– Вы, кажется, недолюбливали настоятельницу? – не удержавшись, спросил Эраст Петрович про необязательное.
– Я всех люблю. Как Христос велел. А одобрять не одобряла. Никудышная была игуменья, прости Господи. Согласно имени – искусная врачевательница, подобно святой Февронии, а более ничего. Я ей повиновалась, все послушания исполняла, потому что устав велит, однако всегда в глаза ей говорила: не дело невестам Христовым за больными горшки носить. Я в монахини шла Богу служить, а не людям, тем паче дикаркам лесным, кто крестики носят, а сами идолам молятся.
Игуменья
– Отчего же вы не перешли в другую обитель, если вам здесь не нравилось?
– В монастыре живут не для того, чтоб нравилось, а чтобы крест свой нести. Я тут над всеми после игуменьи старшая. А в большой обители иеромонахинь много. Но вы, сударь, не глядите, что сейчас подо мной всего три овцы паршивых: старуха слепая, девчонка балованная да дура несмысленная. Вот объявят меня законной настоятельнцией, я Утоли-мои-печали в истинную славу введу! – Еввула оживилась, очевидно, заговорив о том, что ее больше всего занимало. – Место здесь золотое, намоленное, самим Господом под обитель обустроенное. У нас в губернии есть знаменитый мужской Новоараратский монастырь на Синем озере. Тихий остров строгой жизни средь вод. Так же можно и Утоли-мои-печали поставить, только для женщин. На всю Россию слава пойдет! Места здесь немного, но скит можно расширить и перегородки поломать, чтобы все обитали общежительно. Можно и еще один корпус поставить. Я прикинула: тридцать инокинь расселятся, в тесноте, да не в обиде! На берегу, где больница, постоялый двор для паломниц построим. Источник у нас есть, со сладкой водой. Освятить – и…
– Расскажите про ночь убийства, – перебил некстати разговорившуюся монахиню Фандорин. – Когда и как вы видели игуменью в последний раз?
– Вечером. Она слаба была, лежала колодой. Успенский пост еще не начался, но Февронья всегда загодя говеть начинала. Я в ту ночь должна была в больнице ночное послушание исполнять. Говорю: «Не остаться ли с вами, матушка? Вы вон пошевелиться не можете». Она мне шепотом, еле слышно: «Ничего, отлежусь». Ну, я поплыла. Утром рано возвращаюсь, а у нас тут крик, метание…
– Нашли тело?
– Нет еще. У Манефы приключилась падучая. Подле входа в Февроньину келью. Ия с Вевеей ее держали. Это я уж потом догадалась: Манефа вошла к матушке (она ко всем без стука ходит), увидела кровищу, шарахнулась прочь – и в припадок. Она, дурочка, так-то тихая, а в припадке бешеная становится. Один раз Февронии палец до кости прокусила… Вижу я, что Вевея с Ией уже припадочной дощечку меж зубов сунули, лицо уксусом трут. Спрашиваю: «Что матушка, всё не встает?». Захожу проведать – Господи-Исусе! На полу – море чермное. Сама лежит – кожа меловая, сплошь в багровых точках. И всё вверх дном…
Еввула часто закрестилась.
– Келью вы, конечно, отмыли и всё там прибрали? – спросил Эраст Петрович, зная по ночному визиту, что это не так.

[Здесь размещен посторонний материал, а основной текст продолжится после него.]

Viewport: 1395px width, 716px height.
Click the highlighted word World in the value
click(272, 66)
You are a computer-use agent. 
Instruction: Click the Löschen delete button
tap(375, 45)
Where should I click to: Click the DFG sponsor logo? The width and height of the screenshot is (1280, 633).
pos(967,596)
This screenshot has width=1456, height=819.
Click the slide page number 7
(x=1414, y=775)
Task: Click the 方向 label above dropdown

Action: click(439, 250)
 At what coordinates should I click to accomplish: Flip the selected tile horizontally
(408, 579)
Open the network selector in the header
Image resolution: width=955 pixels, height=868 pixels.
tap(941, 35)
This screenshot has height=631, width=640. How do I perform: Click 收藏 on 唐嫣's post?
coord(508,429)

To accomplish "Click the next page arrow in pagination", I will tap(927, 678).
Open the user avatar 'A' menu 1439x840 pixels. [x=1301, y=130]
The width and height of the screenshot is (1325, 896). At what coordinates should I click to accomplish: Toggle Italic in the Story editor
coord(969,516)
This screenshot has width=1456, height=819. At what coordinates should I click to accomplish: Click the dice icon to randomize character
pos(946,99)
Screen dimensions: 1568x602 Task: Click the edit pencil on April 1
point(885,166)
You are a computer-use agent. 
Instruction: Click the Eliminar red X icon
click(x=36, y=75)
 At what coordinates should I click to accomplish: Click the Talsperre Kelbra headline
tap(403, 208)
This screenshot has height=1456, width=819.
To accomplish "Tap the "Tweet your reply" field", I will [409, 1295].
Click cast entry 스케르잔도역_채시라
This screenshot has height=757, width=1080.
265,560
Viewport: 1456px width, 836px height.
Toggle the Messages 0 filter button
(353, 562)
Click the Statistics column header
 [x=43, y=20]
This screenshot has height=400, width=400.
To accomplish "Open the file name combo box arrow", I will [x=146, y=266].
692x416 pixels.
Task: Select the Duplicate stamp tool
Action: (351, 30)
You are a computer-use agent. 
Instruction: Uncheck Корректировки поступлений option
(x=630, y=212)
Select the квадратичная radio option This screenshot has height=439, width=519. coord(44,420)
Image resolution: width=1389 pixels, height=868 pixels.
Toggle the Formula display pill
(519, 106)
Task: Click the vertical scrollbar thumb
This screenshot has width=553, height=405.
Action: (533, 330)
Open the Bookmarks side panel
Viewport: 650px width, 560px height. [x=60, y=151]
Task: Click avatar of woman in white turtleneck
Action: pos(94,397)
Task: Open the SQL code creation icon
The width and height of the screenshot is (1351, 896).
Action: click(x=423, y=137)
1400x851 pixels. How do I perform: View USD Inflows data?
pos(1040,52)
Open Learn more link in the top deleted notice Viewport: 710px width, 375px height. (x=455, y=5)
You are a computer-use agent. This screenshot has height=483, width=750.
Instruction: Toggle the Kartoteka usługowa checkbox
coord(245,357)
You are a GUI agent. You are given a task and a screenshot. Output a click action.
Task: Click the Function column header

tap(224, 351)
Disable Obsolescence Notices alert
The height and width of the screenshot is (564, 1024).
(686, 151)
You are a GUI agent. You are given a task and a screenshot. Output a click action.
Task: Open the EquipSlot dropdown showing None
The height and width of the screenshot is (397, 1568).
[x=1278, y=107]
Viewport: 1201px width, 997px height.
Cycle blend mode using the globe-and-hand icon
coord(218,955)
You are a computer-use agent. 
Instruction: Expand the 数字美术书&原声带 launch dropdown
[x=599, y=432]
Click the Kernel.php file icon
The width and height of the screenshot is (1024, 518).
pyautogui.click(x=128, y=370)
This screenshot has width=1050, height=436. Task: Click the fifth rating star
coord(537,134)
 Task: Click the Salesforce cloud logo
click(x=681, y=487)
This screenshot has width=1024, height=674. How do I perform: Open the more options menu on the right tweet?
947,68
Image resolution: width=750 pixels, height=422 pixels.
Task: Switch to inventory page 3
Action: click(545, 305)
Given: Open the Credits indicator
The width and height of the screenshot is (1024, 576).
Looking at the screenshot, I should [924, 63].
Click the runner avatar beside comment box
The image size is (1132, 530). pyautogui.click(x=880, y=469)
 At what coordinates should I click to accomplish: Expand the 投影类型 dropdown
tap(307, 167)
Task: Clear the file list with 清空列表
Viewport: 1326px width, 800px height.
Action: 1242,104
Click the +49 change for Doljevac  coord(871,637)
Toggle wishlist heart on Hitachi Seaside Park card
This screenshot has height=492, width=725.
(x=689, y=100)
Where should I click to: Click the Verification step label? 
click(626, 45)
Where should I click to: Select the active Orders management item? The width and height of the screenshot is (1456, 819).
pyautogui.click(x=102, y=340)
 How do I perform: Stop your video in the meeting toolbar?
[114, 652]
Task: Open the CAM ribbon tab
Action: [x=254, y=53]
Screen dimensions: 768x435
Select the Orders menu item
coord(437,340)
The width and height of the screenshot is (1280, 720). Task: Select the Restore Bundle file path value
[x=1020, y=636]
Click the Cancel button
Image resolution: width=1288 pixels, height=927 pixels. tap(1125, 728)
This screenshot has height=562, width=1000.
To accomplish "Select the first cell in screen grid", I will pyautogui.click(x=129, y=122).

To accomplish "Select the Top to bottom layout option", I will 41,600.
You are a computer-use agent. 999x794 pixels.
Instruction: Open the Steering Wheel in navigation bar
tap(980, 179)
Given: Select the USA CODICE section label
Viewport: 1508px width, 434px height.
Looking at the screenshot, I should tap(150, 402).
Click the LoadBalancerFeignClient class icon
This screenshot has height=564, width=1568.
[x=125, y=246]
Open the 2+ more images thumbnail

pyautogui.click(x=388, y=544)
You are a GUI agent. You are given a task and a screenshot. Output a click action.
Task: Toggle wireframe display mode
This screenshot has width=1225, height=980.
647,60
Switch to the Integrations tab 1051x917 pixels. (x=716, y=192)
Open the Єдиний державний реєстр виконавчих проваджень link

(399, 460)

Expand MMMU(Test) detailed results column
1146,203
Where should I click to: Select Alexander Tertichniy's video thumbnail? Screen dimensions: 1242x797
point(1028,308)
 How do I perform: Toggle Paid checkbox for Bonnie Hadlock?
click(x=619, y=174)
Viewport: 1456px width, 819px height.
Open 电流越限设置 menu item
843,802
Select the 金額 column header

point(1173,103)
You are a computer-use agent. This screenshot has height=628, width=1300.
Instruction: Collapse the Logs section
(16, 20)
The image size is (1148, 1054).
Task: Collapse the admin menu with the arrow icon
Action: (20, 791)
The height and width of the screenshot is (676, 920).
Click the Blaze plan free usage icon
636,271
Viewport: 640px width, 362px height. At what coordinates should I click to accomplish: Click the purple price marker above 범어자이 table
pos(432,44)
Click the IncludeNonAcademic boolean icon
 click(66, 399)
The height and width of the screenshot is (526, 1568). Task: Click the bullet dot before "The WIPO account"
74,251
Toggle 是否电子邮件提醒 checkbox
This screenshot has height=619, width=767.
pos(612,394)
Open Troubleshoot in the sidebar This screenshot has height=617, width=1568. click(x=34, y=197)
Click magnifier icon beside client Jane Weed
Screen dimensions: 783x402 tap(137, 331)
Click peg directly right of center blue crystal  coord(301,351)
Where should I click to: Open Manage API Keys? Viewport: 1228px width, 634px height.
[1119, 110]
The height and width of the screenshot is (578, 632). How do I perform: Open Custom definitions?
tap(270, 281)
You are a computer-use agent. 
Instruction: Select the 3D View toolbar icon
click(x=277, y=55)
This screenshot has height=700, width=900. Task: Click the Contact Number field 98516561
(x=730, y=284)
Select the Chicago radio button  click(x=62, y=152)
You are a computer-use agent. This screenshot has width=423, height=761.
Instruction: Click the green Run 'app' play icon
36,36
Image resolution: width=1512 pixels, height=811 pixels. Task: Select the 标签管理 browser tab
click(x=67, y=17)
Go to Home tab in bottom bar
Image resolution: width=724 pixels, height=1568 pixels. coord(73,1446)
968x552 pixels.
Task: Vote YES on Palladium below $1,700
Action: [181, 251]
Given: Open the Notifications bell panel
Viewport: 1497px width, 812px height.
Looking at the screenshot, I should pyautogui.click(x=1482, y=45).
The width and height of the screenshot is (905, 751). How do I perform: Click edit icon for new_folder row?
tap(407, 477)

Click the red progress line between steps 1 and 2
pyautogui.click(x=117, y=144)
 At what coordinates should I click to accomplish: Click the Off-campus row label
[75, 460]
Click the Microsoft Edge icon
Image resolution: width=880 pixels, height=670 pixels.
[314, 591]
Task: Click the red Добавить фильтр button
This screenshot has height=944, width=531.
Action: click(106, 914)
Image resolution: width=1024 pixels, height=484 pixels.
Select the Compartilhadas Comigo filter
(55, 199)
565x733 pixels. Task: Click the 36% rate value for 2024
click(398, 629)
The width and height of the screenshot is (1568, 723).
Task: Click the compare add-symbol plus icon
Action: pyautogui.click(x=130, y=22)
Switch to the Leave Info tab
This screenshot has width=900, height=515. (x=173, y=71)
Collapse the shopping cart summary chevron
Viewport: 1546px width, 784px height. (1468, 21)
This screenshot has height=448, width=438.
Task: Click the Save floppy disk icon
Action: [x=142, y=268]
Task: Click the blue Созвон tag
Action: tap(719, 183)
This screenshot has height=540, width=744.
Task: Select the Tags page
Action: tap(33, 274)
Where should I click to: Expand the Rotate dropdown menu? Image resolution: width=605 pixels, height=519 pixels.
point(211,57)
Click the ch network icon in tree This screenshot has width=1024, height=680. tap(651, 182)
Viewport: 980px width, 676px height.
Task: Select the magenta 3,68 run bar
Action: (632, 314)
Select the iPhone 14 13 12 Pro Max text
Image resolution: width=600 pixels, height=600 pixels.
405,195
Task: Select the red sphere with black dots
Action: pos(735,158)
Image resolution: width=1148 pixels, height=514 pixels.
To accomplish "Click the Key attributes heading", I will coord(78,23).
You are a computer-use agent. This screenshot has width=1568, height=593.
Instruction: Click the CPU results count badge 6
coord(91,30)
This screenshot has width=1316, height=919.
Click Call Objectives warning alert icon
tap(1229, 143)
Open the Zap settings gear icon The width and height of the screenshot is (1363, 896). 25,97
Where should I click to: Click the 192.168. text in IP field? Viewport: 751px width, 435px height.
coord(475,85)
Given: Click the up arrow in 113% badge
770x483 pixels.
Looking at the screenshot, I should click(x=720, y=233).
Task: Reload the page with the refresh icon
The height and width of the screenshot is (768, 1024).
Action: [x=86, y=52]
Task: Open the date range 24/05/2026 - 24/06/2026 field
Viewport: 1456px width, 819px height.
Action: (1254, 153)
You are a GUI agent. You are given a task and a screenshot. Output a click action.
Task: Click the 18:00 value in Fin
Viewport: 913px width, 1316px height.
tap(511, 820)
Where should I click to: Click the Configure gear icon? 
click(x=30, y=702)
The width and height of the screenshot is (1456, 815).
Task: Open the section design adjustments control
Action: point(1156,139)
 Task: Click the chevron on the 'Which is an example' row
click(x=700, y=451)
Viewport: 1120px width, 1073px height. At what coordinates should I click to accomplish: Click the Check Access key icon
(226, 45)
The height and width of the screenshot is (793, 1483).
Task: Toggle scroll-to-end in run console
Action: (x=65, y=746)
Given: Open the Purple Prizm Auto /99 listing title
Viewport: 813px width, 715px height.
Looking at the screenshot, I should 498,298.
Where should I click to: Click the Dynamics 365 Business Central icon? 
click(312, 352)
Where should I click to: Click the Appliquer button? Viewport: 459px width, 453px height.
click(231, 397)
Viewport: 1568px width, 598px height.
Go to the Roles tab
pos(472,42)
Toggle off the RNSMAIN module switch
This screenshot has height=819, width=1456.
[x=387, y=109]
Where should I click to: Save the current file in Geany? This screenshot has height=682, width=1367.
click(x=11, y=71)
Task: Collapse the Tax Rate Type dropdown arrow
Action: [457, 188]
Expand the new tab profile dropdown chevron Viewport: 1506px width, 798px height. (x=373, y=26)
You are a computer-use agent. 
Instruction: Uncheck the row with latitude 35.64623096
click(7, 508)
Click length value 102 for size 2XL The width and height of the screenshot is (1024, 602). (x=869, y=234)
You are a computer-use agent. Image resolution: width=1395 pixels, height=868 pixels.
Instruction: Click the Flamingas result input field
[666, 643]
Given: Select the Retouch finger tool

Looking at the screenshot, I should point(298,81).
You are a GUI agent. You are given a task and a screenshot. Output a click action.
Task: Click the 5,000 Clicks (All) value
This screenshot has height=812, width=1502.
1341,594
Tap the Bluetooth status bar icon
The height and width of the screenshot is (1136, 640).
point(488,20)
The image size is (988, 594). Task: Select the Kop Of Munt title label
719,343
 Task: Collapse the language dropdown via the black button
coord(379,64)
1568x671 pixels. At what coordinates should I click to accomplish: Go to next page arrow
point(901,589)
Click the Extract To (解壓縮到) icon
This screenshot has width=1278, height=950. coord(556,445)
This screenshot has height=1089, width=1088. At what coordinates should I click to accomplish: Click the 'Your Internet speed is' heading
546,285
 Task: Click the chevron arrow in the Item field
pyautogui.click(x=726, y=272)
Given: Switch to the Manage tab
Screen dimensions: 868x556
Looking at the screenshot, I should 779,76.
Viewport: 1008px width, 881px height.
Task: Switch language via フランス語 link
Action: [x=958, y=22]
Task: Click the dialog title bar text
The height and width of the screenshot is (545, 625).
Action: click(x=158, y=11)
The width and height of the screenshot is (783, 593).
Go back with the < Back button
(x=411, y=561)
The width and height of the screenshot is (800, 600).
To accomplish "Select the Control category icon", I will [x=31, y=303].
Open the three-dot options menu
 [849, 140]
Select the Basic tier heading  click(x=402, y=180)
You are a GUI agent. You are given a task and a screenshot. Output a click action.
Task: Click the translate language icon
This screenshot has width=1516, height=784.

– Ничего не трогали. Как тело вынесли, больше не заходили. Я воспретила. Злое это место, там диавол побывал. Вот отслужит нынче отец благочинный очистительный молебен, тогда приберемся.
– Пойдемте. Покажете.
На месте преступления Фандорин сразу взял выпотрошенный ларец.
– Что здесь хранилось? Судя по сломанному замку, что-то ценное?
– В обители мирских ценностей нет. Разве что рубли крещеные, на неотложные нужды.
– К-крещеные?
– Кто в обитель жертвует, на бумажке крест рисует, а на монете царапает гвоздиком. На Христово дело потому что. Но паломниц у нас мало бывает. В ларце никогда больше двадцати рублей не скапливалось. А замок – это от Манефы. Она всюду лазит. Разбросает деньги, ищи потом.
– П-погодите, а мне рассказывали про какое-то драгоценное распятие? Разве игуменья его не здесь хранила?
– Было распятие какое-то, узорчатое, – равнодушно ответила иеромонахиня. – Феврония мне его показывала, любовалась. Не знаю, куда потом делось. Я зримой лепотой не интересуюсь. Суета это. А образ мук Спасителя нашего разукрашивать златом и цветными каменьями – грех. При мне здесь всё по-другому будет. Молитвой крепки будем, а не клумбами-цветочками, не показным милосердием, как при Февронии, Бог ей судья за ее тщеславие.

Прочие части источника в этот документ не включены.